Aim of the exercise: Please repeat the entries below word for word, beginning at the line that has "Select the Issue Type column header" and stopping after the last of the entries. Leave the pictures out of your answer.
## Start Given records
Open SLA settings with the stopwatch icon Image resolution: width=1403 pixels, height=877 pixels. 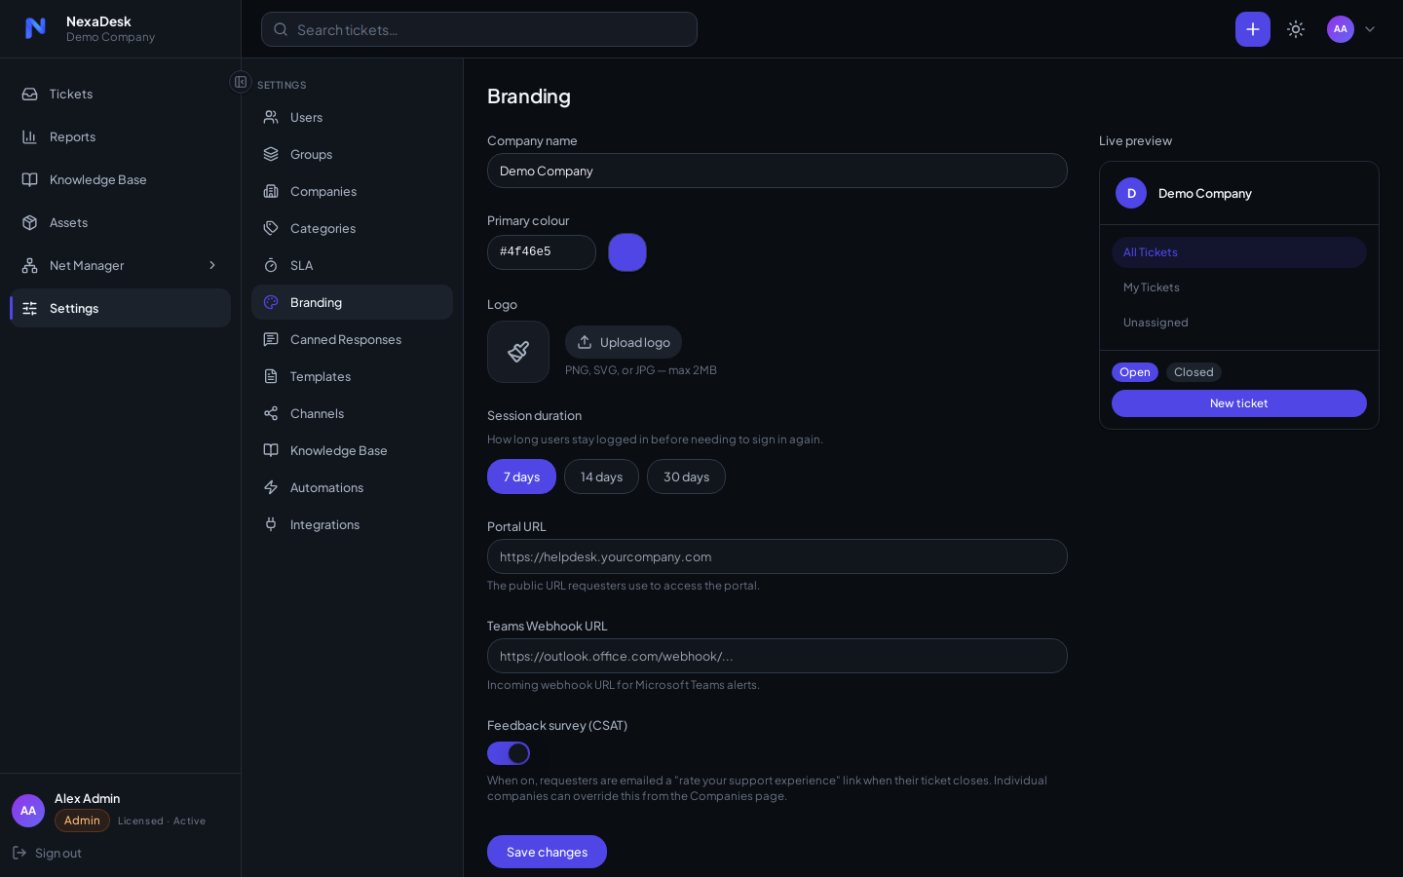(x=271, y=265)
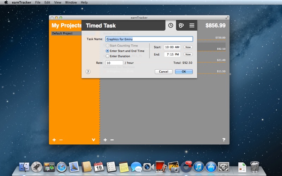Select the clock Timed Task tab icon

coord(171,25)
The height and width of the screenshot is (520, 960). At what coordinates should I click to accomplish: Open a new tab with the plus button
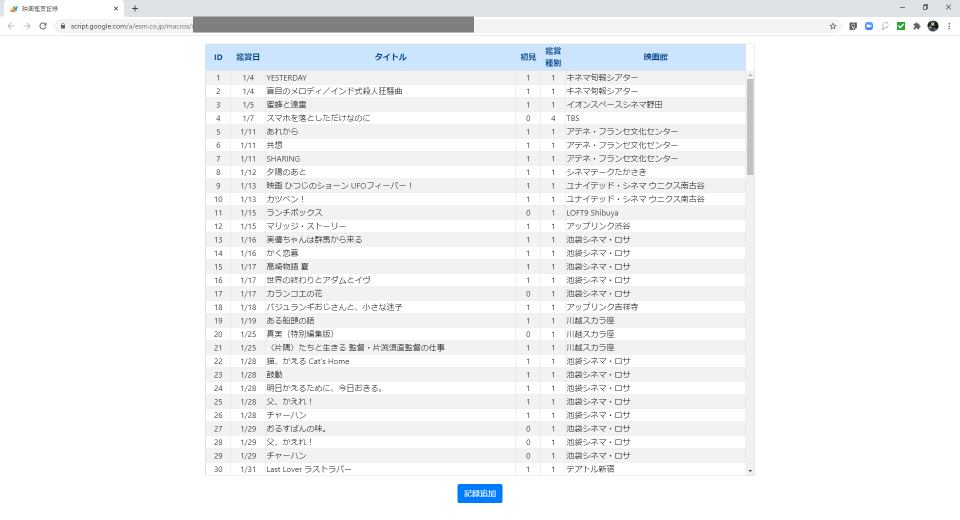click(x=135, y=8)

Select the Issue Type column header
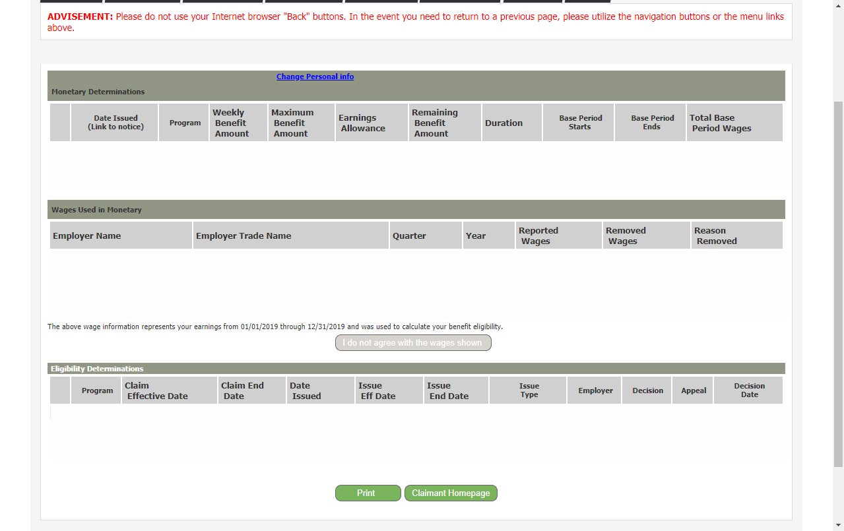529,390
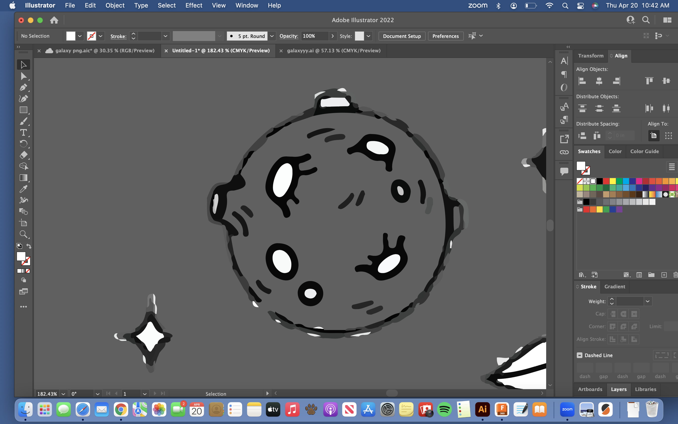Click the zoom percentage field

pos(47,393)
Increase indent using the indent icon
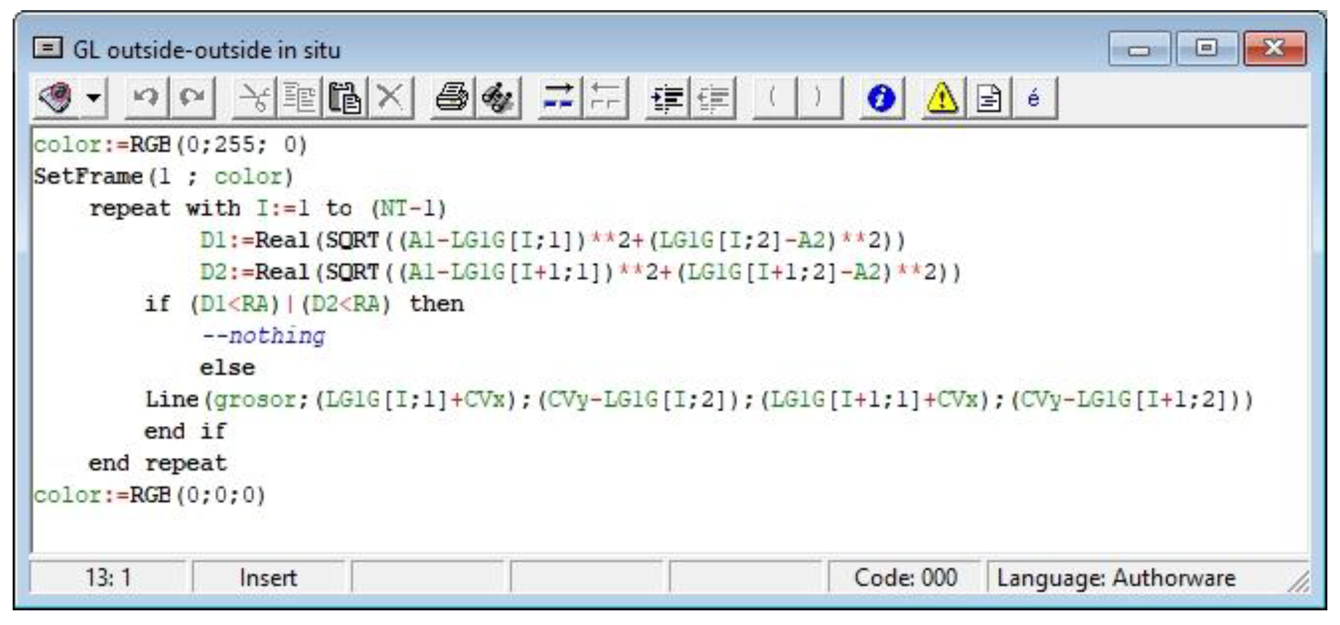1340x625 pixels. click(667, 97)
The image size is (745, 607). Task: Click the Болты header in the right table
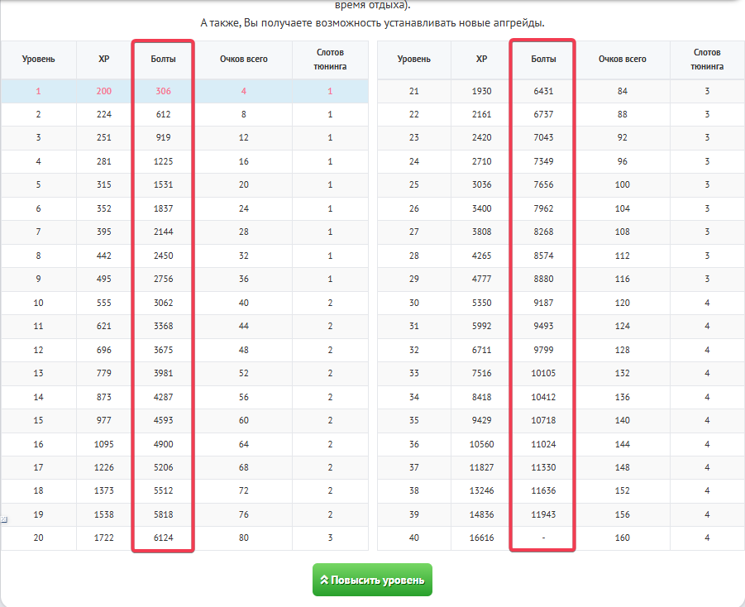[543, 60]
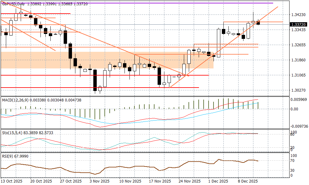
## End Given records
The reply:
Select the Issue Type column header
529,390
Click the zoom percentage field

pos(47,393)
Increase indent using the indent icon
1340x625 pixels. click(667, 97)
The image size is (745, 607). Task: Click the Болты header in the right table
[543, 60]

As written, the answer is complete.